Task prompt => Write out, word for word, the line that contains "Task: Click the search magnifier icon" and each line after it down to the last line of the data below. Include nothing more.

[Material provided]

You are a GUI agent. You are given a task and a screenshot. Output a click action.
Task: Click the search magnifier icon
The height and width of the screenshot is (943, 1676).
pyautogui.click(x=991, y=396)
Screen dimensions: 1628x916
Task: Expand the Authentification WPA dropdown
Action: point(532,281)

[/Material provided]

Answer to this task =>
Task: Click the search magnifier icon
The height and width of the screenshot is (943, 1676).
pyautogui.click(x=991, y=396)
Screen dimensions: 1628x916
Task: Expand the Authentification WPA dropdown
Action: point(532,281)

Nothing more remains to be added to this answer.